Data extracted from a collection
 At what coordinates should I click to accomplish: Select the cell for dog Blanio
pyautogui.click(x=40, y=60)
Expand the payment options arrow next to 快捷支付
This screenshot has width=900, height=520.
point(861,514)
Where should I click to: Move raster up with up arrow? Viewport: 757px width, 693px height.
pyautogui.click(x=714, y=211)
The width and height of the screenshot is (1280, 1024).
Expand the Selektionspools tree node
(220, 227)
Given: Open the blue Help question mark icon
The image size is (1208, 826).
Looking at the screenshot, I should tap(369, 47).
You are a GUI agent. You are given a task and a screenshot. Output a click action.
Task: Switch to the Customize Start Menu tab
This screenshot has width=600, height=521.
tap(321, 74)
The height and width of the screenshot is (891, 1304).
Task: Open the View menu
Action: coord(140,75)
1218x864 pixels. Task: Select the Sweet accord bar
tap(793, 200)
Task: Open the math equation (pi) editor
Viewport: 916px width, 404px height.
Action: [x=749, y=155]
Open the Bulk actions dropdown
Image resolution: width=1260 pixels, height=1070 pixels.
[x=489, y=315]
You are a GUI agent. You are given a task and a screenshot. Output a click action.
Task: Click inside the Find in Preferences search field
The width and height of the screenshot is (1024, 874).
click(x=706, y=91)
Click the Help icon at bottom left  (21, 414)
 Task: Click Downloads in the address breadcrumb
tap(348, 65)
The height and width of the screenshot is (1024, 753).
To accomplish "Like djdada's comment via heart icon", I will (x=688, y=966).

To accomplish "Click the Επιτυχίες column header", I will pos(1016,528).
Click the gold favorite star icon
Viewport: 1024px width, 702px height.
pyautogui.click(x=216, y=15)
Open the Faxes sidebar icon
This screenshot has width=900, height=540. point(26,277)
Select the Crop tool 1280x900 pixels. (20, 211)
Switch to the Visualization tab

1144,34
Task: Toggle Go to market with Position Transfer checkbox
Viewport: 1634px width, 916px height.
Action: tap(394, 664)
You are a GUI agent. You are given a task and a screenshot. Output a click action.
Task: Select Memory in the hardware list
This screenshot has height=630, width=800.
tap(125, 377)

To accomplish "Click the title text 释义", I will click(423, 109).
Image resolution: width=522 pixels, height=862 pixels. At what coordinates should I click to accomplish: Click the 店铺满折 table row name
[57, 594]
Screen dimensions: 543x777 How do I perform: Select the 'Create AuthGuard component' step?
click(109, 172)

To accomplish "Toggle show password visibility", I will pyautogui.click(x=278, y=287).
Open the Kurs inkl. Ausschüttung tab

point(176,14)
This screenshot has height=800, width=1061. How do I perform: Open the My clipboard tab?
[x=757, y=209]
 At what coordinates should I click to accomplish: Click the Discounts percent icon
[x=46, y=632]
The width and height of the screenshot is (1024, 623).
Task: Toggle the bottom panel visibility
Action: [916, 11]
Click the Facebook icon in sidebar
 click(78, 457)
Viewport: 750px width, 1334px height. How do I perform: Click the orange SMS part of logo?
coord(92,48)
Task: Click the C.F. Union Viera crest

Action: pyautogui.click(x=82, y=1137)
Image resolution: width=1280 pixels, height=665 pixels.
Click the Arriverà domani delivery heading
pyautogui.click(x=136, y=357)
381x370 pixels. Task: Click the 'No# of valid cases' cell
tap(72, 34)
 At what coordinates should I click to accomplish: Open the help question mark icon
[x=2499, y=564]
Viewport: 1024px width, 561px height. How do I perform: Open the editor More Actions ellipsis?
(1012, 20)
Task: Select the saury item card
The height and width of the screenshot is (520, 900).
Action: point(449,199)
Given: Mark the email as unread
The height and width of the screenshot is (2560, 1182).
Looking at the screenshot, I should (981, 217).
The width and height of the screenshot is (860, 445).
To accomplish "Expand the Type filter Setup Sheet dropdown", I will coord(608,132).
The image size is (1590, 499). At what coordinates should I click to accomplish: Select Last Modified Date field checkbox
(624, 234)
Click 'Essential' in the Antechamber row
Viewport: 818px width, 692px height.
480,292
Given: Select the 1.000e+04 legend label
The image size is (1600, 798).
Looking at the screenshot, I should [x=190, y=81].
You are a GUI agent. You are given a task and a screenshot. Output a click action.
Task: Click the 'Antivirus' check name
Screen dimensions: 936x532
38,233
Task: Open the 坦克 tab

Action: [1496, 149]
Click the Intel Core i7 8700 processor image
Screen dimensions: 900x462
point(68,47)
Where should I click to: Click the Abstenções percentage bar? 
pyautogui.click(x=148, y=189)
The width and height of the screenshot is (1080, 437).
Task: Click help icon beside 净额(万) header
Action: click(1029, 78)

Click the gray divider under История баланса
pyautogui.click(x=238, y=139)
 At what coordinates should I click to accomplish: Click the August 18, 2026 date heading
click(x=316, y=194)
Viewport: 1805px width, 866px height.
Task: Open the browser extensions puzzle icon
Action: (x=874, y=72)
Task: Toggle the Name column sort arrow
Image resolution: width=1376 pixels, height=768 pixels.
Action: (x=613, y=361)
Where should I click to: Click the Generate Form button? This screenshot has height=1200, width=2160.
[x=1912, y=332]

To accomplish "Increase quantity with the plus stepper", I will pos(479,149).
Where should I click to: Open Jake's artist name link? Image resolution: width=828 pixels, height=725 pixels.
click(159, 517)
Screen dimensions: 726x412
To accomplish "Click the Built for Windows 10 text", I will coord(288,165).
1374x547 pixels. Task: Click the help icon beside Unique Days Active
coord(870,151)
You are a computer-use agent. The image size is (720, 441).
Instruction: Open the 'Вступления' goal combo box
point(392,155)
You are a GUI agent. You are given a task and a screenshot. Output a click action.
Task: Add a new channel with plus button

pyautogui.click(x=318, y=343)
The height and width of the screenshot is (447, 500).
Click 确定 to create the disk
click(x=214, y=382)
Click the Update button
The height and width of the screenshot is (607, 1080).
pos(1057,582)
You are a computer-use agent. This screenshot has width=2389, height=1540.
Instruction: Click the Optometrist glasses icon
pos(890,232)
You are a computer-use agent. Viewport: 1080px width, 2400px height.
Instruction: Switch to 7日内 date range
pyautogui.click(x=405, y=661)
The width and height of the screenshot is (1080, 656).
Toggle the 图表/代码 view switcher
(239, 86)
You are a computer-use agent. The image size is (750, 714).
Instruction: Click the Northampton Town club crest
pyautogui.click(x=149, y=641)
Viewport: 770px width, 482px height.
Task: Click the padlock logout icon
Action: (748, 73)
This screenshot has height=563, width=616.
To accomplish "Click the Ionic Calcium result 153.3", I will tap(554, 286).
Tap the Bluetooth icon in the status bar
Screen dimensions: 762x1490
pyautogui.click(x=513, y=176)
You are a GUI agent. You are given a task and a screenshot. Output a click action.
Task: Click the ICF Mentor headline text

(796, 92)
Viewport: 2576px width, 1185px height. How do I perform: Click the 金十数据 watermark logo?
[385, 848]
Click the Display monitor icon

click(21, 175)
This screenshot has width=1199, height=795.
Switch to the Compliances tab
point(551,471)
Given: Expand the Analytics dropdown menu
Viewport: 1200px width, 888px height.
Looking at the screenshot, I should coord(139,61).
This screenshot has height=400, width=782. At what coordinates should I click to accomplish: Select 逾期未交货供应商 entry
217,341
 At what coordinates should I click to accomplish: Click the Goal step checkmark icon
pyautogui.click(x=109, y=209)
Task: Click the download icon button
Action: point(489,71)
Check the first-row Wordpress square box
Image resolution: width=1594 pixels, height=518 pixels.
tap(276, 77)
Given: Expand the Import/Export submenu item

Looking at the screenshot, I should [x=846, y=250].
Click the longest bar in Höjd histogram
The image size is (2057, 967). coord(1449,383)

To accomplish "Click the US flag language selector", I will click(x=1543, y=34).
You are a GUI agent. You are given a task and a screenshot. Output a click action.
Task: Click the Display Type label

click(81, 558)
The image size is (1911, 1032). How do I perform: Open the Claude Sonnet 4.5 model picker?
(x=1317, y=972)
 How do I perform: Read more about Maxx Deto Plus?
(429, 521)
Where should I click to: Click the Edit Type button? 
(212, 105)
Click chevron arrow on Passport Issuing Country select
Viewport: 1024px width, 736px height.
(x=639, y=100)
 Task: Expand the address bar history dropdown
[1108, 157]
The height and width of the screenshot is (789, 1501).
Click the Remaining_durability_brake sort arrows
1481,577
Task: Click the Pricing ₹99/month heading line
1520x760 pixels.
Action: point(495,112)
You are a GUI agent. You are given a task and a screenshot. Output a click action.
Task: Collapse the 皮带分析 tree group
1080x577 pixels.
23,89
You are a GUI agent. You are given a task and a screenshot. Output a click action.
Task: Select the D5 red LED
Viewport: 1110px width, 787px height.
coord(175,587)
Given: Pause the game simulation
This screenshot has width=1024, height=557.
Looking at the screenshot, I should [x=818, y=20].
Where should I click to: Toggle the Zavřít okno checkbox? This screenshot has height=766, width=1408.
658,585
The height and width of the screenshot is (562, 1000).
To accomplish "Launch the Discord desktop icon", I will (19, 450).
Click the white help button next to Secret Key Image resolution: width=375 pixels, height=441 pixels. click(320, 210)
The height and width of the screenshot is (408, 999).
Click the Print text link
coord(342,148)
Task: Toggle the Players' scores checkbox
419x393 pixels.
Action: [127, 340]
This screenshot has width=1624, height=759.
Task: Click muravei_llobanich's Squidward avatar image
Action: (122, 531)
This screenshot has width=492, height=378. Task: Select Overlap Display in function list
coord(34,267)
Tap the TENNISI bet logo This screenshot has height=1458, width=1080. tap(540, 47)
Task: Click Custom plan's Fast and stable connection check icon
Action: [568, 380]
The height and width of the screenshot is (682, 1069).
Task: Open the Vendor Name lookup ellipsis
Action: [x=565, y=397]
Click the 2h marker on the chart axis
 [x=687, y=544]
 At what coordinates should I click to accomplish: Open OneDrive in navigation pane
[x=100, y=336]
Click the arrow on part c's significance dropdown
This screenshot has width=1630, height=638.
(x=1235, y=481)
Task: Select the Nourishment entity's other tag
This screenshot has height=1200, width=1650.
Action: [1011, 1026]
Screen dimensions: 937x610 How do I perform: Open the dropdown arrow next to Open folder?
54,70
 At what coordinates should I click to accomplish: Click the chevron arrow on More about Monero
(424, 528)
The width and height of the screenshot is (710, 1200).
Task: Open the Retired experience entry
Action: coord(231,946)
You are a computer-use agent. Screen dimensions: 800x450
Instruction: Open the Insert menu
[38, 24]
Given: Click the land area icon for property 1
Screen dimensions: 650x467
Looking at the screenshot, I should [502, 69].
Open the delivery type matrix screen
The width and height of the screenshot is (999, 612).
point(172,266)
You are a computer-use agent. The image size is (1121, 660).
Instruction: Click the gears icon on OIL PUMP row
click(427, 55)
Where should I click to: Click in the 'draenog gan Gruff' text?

● **Task directions**: For the word "computer", tally the lines of the entries in which it appears and give the total alone.

● **Response area**: 6